Christians who insist on a strict interpretation of the Bible have effectively taken over the Republican parties in Texas, Virginia, Oregon, Iowa, Washington and South Carolina and have made significant advances in several other states.

Fundamentalism seeks to silence resistance through death. In Bangladesh, the fundamentalist maulvis put fatwas on the writers Taslima Nasreen and Salman Rushdie. Nasreen triggered the ire of Islamic fundamentalists by reportedly suggesting that Islam's holy book, the Koran, be overhauled in order to give women more protection, and Rushdie incurred their fury when he wrote his novel Satanic Verses. The maulvis also condemned local nongovernmental organizations (NGOs) for their involvement with the "Satanic West."

Rajavi warned that the issue of fundamentalism is a key political problem confronting Islamic nations and the most critical foreign policy problem facing many other countries. Therefore, a common front against fundamentalism serves the interests of global peace.

What is to be done?

The present political system of nation-states as well as the U.N. are helpless against such insidiousness that hides behind religious and cultural mores, distorted as they may be.

Human rights, as clearly stated in the U.N. Universal Declaration of Human Rights (UDHR), offer no cultural or religious exceptions or waivers to those human rights. Therefore, forcing fanatical fundamentalism on people is in violation of the Declaration-"All humans beings are born free and equal in dignity and rights; they are endowed with reason and conscience and should act toward one another in a spirit of brotherhood" (Art. 1); "No one shall be held in slavery or servitude" (Art. 4); and "Everyone has the right to seek and enjoy...asylum from persecution" (Art. 14).

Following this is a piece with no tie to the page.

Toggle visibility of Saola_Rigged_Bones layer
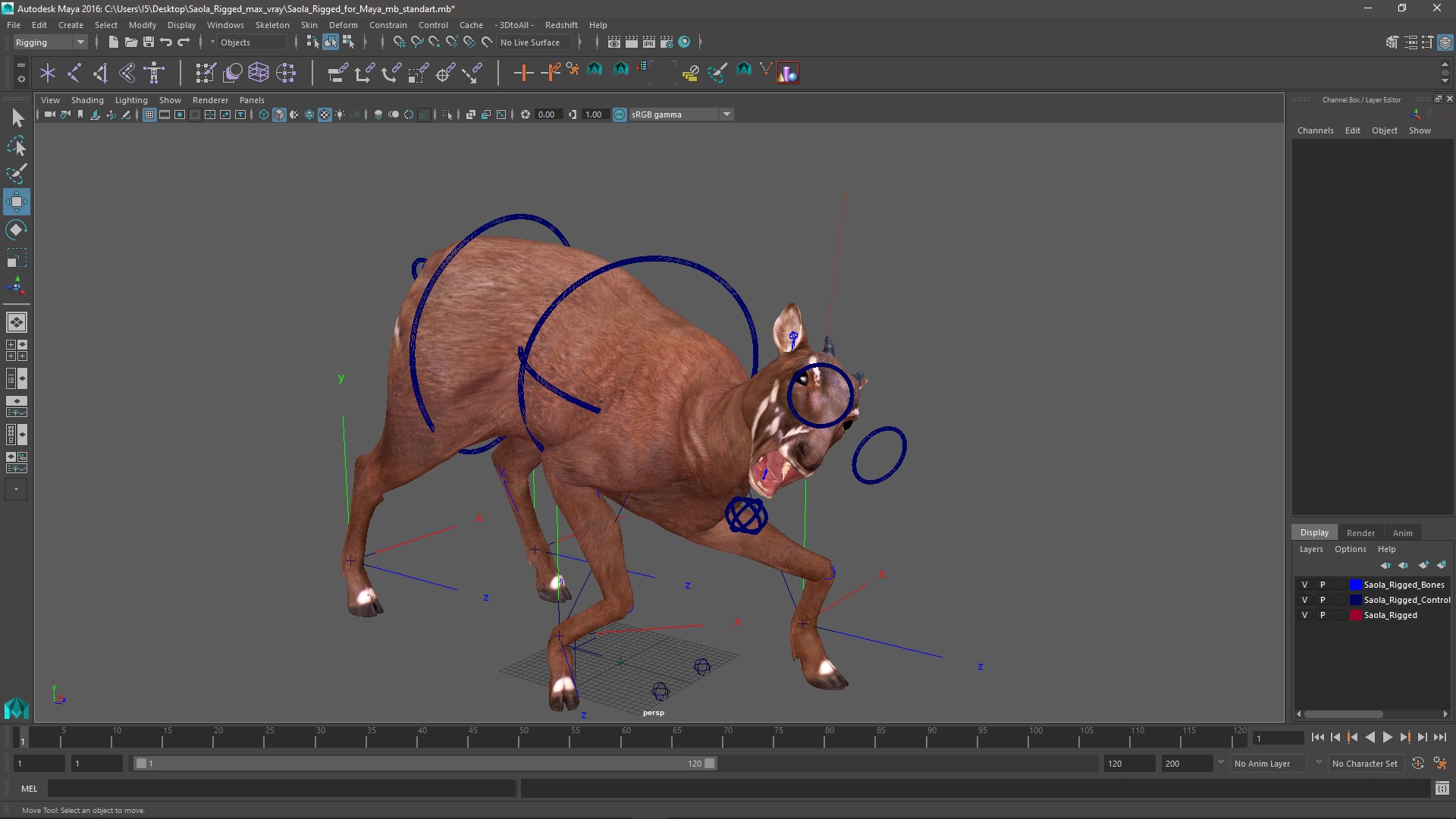The width and height of the screenshot is (1456, 819). point(1304,585)
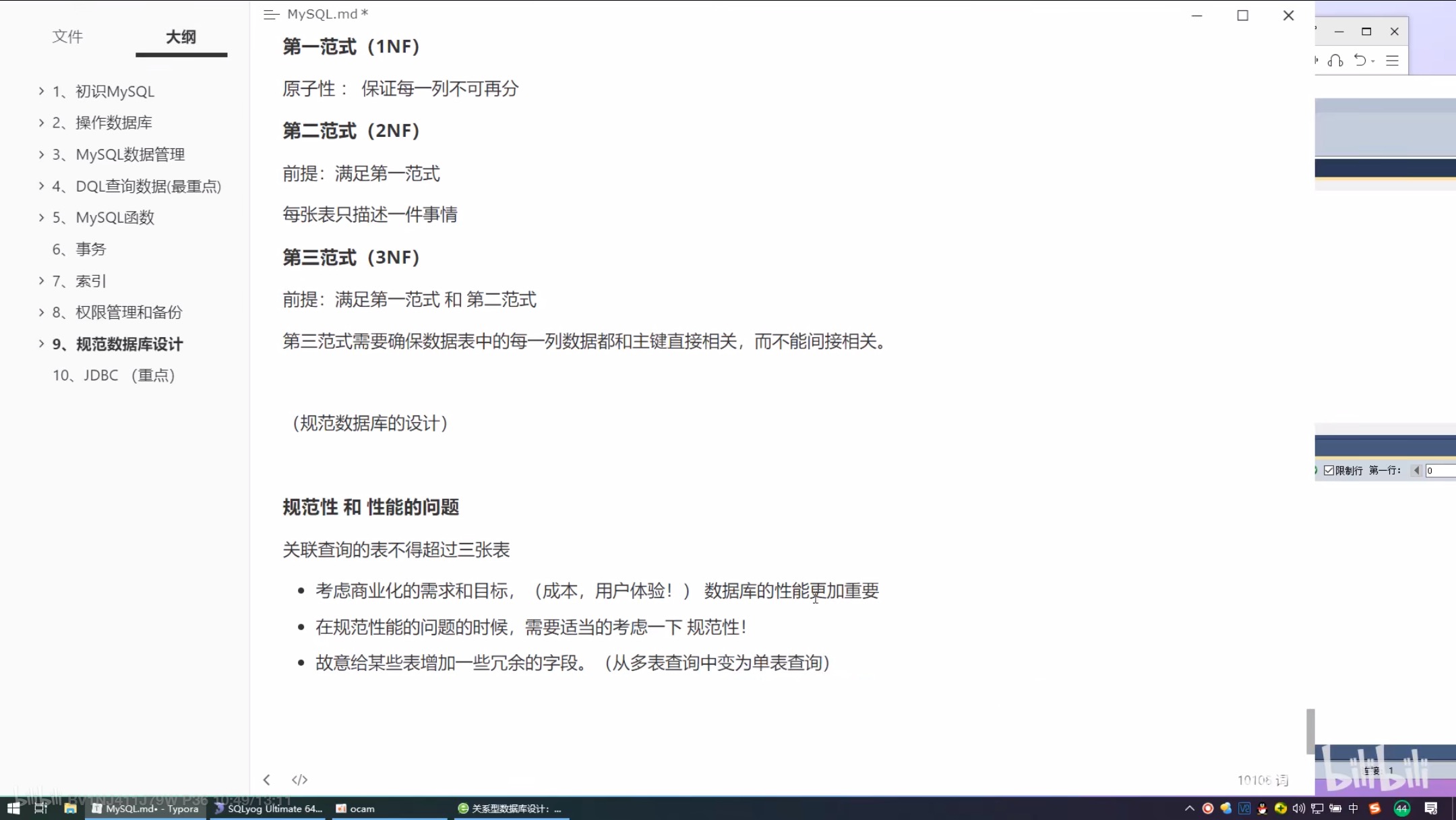Select the 大纲 sidebar tab

[181, 36]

Betty Burkes, president of the U.S. Women's International League for Peace and Freedom (WILPF), named women's oppressor as "cultural patriarchy." Women need, she said, to contradict that internalized oppression, thus empowering themselves to act. Only then will women effectively go to the next steps-building communities among women, organizing locally to act globally, speaking out publicly, finding ways for women to link (Beijing was such a model), and building bridges to other organizations.

Rajavi calls on women of the world to rise up in solidarity against the octopus of fundamentalism. But without the protection of world law and a world court, how can the women, even in solidarity, survive the inevitable backlash of genocidal violence that would result?

Marcia L. Mason is a Quaker, peace activist, world citizen, and World Syntegrity Project alumna who lives in Burlington, Vermont.